As we advance in life from being toddlers to adolescents, then teenagers and adults, and once we finally embrace parenthood, we begin to decipher the circle of life. Although the stages every individual goes through remain the same, the process is in a constant state of modification as we transition from one generation to the next.
Among the various differences that are prominent between millennials and boomers, putting the spotlight on parenting accentuates our progress as parents. However, no matter which generational cohort we belong to, there seems to always be a constant barrage of critique from the other generations.
Emphasising on this, boomers are blamed for never being satisfied enough with the achievements of latter generations, and reasonably so! We all know about that one boomer uncle or aunt at every family gathering, shaking their head in disapproval, questioning, "What will happen to this generation?"
But is it really justifiable to attribute millennials for the so-called generational malaise they are blamed for bringing forth? Regardless of such negative remarks, among numerous other things, millennials are parenting right in more ways than you can imagine.
Saying no to punishment
Hangers, metal spatulas, leather belts, sandals and wooden utensils – if these were only everyday objects for you, then you must have had an amazing childhood! For the rest of us, these were equivalent to missiles fired by our parents to rectify our behaviour. In hindsight, we can all agree that this supposed corrective measure did more harm than benefit to most of us.
Millennials, realising its debilitating consequences, are stepping out of the dogma of corporal punishment. Rather, they seem to be more emotionally invested towards their children and are open to help them learn and heal from their mistakes. Millennials, unlike boomers, believe in providing reasonable explanations rather than stating outright what is wrong and right.
This sentiment is echoed by several millennial parents including Sabiha Khondoker, a homemaker and mother.
"With all due respect towards my caregivers, I wouldn't treat my children the way they treated me in some aspects. I think raising a hand on children not only leaves a mark on their body, but creates a deeper, and sometimes irrevocable mark on their psyche," she feels.
Normalising taboo topics
Reminiscing our childhood, we may recall those instances of confusion, which often led to frustration as we had plenty of subjects to figure out by ourselves. On a more direct note, most girls had to understand the mechanism of menstruation from that friend who got it first, rather than their mum.
Adding to that, most of us did not have "the talk" until it was time for our marriage (maybe not even then!). Although it seems funny now, we secretly yearn for a greater degree of attachment and friendliness with our parents — a mistake millennials are not repeating.

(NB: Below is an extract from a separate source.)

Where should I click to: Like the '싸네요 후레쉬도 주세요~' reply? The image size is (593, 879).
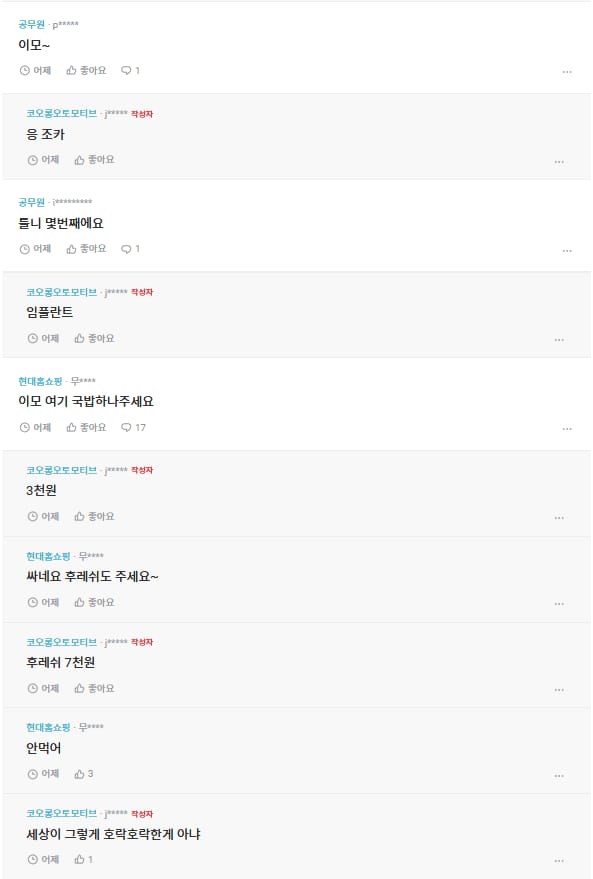94,603
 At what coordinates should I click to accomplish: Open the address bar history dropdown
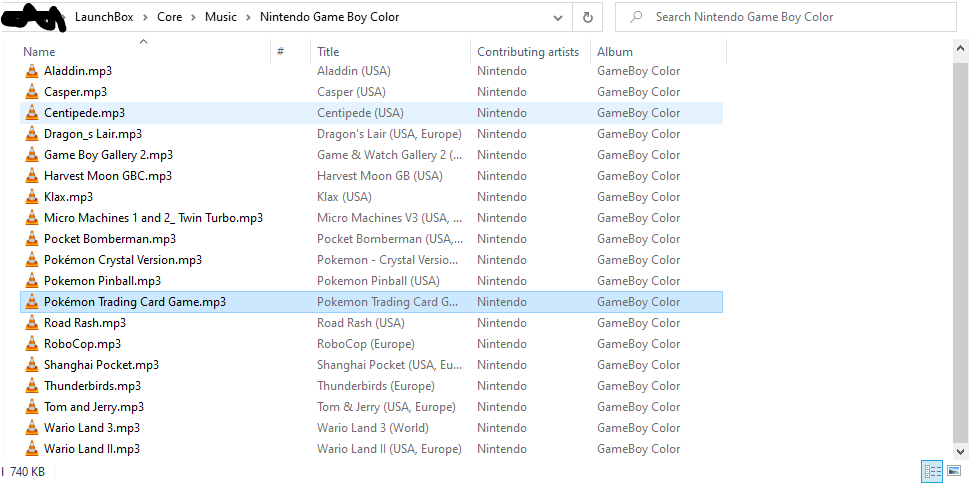pos(558,18)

Millennial parents are making the effort to be fully transparent with their children, so that they feel free to discuss any and every topic with them, which ranges from taboos that we were told to be silent about to major life choices that come in tangent with the freedom of making a decision.
Technology: good or bad?
Boomers often dislike change, because of the need to acclimatise to new practices, and this is one area where millennials excel. Technological advancements have opened a wealth of resources for parents. With the availability of baby monitors, development trackers, nutrition guides and the like, technology has ample contribution in contemporary parenting.
However, it does come with its fair share of drawbacks — imposing risks on exposure to inappropriate content, harming the eyesight and addiction to screens, to mention a few. But with the energy to constantly adhere to new methodologies, millennials have learnt how to overcome all these problems.
"It is difficult to suppress a child's curiosity when they discover a new device. But it is possible to filter out the content and be responsible enough to restrict screen time," stated Tawsif Arefin, an entrepreneur and father of two.
Ditching superstitious beliefs
We all must have faced that embarrassing moment where our relatives, friends, and even parents laughed at our childhood photographs that had a huge black spot marked on our forehead. We also secretly decided never to create such a situation for our children once we are parents!
Well, the tables have turned, and the time has arrived when millennials are finally disregarding such superstitions in their way of upbringing. Rather than blindly following such beliefs as instructed by boomers, millennials tend to look for logical explanations before performing or restricting any activity.
"Living in a joint family, I am bound to abide by some suggestions given by my in-laws, although I may not agree with them. In case of superstitions, I was pleasantly surprised that many of them are actually backed by scientific data! It's just our parents never bothered to find out but we do," remarked Shagufta Islam, an educator and mother.
The way forward
With the change in time, the style of parenting also continues to change. Despite the plethora of parenting advice boomers have to offer to their millennial kids, there is evidently no right or wrong style of parenting.
"Children should be raised to become free spirits — let them explore, let them grow and learn on their own," said Mehnaz Khan, a mother and final-year university student.
Raising a child is like painting a blank canvas, and it is upon the painter to decide what colours and techniques will be best suited. Albeit according to boomers, millennials will always possess traits of being inept and irresponsible, when it comes to parenting, they are ready to roll up their sleeves and do what's required to provide the best for their children.